Experts are hopeful that the upcoming year will bring a more familiar market.
By Aurielle Weiss
As we’ve entered fall, we’ve been able to reflect on this truly unique year. We’ve seen unusually steady activity in the housing market and we’ve also seen the market reach new records as demand for new builds was consistently rising to highs it hadn’t seen in years. Since there’s been such high demand for housing materials, we’ve witnessed lumber shortages that led to supply chain problems and permits being postponed. We’re now seeing a shift in the market once again, but one that feels familiar.
“A Softening Market”
Some experts say that the market is finally starting to cool down after a wild 20 months of buyers flooding the market and creating massive demand for new builds. Because of this expected decrease, both builders and buyers alike are now able to reevaluate the state of the market to determine what’s next for the industry. Industry leaders are optimistic that we will see an end to those high prices and demand and that there will be a return to appropriate appreciation prices.
“Both builders and buyers alike are now able to reevaluate the state of the market to determine what’s next for the industry.”
There has been a steady decline that got us back to the pre-pandemic normal sales. In fact, according to an article by Bloomberg, new home sales fell by 30% since January and there’s been a decline in building permits by 15% from January and June as some builders had to postpone builds because of the spike in cost of materials. However, Bloomberg shares data that indicates there will be some supply-chain problems and some inventory constraints well into next year as both buyers and builders adjust to the current environment.
In this month’s column by MetroIngelligence Chief Economist Patrick Duffy, he shares his insight into what he is calling a “softening market.” Although the market is always difficult to predict, Duffy explains that there continues to be high demand for safe and comfortable housing. He also illustrates that while the market is readjusting, we should expect there to be rising inflation costs that are directly correlated to the unique housing market from this past year.
“In order to balance economic growth against these rising prices, it has also indicated an unraveling of its asset purchases likely to start by the end of 2021, with inflation-fighting interest rate hikes targeted for the middle of next year,” says Duffy.
He explains that inflation prices are not strictly assigned to the housing market but “these higher costs are fueling inflation, especially for gasoline, household furnishings, food and shelter.“
Inflation on the Rise
The National Association of Homebuilders, NAHB, reported that because the Federal Reserve has been aiding the housing market for the entirety of the pandemic and including the 2020 recession and supplied $40 billion a month of mortgage-backed security (MBS) purchases, interest rates have been at a historical low. According to a statement by the Federal Reserve, that may change.

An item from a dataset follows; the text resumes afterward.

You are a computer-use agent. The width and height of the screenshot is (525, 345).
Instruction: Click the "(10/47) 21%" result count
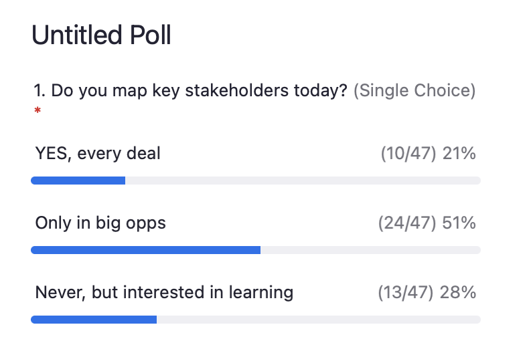[428, 153]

“…the economy has made progress toward these goals. If progress continues broadly as expected, the Committee judges that a moderation in the pace of asset purchases may soon be warranted.”
The NAHB expects this potential decrease could begin in December and may end with a zero level of MBS purchases by mid- to late-2022.
New Design Trends
The pandemic has changed or at least shifted many of the ways that we work and do life. That sudden shift then altered how we use our homes. Many crafty homebuilders, architects and designers have noticed those trends and started to accommodate those specific modifications.
According to Realtor.com, the three most popular trends the industry has seen in the last year here to stay are; “the zoom room, clean and cozy design and the backyard premium.”
For many lucky professionals, the work-from-home model has been a positive replacement for the potentially noisy offices they’ve gotten used to. Now that the office is just steps away, extra bedrooms or home offices are starting to look and feel different. Many workers have decided to spruce up their home offices or create a new workspace entirely for a more professional looking background during zoom calls.
Because the home is also now the workplace, clean and comfy design is becoming the standard. Covid-19 has made us more aware of dirt and clutter, which is why homeowners have started to move towards clean and simple decor.
The creation of new, cozy spaces doesn’t stop inside the home, it also extends to the backyard. At the beginning of the pandemic when we were stuck inside our homes, many found solace outside. Homebuilders have now taken note and started creating more spacious outdoor spaces to accommodate buyers’ needs.
As we finish out this year, homebuyers and homebuilders have quickly adapted to the unexpected and ever changing market and are now ready to reevaluate trends to determine what’s waiting for them next.